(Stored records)
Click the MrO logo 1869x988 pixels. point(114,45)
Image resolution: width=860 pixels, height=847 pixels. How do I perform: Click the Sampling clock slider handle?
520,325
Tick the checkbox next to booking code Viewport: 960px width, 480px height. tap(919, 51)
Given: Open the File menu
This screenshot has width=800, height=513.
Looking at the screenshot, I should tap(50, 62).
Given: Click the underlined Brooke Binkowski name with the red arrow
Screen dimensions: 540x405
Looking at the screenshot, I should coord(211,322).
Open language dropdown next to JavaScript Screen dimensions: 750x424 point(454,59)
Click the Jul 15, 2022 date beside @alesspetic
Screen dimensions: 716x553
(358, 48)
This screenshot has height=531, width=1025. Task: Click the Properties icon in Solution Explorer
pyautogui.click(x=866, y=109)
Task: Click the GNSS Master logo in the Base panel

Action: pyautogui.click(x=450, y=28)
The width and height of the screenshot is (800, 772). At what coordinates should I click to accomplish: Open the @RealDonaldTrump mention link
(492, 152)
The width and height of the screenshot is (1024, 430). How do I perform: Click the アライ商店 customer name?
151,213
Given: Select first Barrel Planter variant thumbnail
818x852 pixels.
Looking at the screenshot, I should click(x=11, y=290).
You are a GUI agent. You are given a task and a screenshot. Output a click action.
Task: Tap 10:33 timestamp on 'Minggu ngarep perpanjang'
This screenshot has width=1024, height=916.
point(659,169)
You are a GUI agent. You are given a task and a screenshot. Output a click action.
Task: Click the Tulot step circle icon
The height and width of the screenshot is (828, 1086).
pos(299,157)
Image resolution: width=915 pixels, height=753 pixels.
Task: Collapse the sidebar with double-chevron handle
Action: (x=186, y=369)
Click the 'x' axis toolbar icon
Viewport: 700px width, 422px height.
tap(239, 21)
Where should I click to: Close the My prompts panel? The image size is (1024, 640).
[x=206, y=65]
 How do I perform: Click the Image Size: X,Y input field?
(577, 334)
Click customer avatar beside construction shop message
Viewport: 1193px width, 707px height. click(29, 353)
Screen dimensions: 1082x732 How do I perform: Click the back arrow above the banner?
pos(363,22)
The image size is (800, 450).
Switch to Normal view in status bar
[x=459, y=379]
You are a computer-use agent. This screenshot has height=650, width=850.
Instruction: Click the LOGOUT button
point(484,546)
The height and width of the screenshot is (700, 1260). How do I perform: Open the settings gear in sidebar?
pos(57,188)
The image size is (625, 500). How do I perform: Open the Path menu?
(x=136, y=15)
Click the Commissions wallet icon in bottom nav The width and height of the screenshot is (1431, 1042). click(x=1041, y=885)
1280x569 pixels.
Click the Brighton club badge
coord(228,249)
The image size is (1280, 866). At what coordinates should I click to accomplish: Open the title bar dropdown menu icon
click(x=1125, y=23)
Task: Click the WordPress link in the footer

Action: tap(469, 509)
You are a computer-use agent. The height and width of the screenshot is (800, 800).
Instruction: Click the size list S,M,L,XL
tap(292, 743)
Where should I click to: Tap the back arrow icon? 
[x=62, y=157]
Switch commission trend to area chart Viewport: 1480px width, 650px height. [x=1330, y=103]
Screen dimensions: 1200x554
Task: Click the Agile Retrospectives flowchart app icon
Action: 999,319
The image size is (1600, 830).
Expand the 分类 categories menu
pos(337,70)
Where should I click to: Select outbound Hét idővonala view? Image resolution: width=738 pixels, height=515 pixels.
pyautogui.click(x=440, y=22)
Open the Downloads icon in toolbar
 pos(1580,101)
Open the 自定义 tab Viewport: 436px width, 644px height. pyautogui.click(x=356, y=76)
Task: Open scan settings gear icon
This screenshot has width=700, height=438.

Exercise: Print exactly the lines between the line with "Where should I click to: Close" and the final line of the records above, both included.

Output below:
Where should I click to: Close the My prompts panel? The image size is (1024, 640).
[x=206, y=65]
 How do I perform: Click the Image Size: X,Y input field?
(577, 334)
Click customer avatar beside construction shop message
Viewport: 1193px width, 707px height. click(29, 353)
Screen dimensions: 1082x732 How do I perform: Click the back arrow above the banner?
pos(363,22)
The image size is (800, 450).
Switch to Normal view in status bar
[x=459, y=379]
You are a computer-use agent. This screenshot has height=650, width=850.
Instruction: Click the LOGOUT button
point(484,546)
The height and width of the screenshot is (700, 1260). How do I perform: Open the settings gear in sidebar?
pos(57,188)
The image size is (625, 500). How do I perform: Open the Path menu?
(x=136, y=15)
Click the Commissions wallet icon in bottom nav The width and height of the screenshot is (1431, 1042). click(x=1041, y=885)
1280x569 pixels.
Click the Brighton club badge
coord(228,249)
The image size is (1280, 866). At what coordinates should I click to accomplish: Open the title bar dropdown menu icon
click(x=1125, y=23)
Task: Click the WordPress link in the footer

Action: tap(469, 509)
You are a computer-use agent. The height and width of the screenshot is (800, 800).
Instruction: Click the size list S,M,L,XL
tap(292, 743)
Where should I click to: Tap the back arrow icon? 
[x=62, y=157]
Switch commission trend to area chart Viewport: 1480px width, 650px height. [x=1330, y=103]
Screen dimensions: 1200x554
Task: Click the Agile Retrospectives flowchart app icon
Action: 999,319
The image size is (1600, 830).
Expand the 分类 categories menu
pos(337,70)
Where should I click to: Select outbound Hét idővonala view? Image resolution: width=738 pixels, height=515 pixels.
pyautogui.click(x=440, y=22)
Open the Downloads icon in toolbar
 pos(1580,101)
Open the 自定义 tab Viewport: 436px width, 644px height. pyautogui.click(x=356, y=76)
Task: Open scan settings gear icon
This screenshot has width=700, height=438.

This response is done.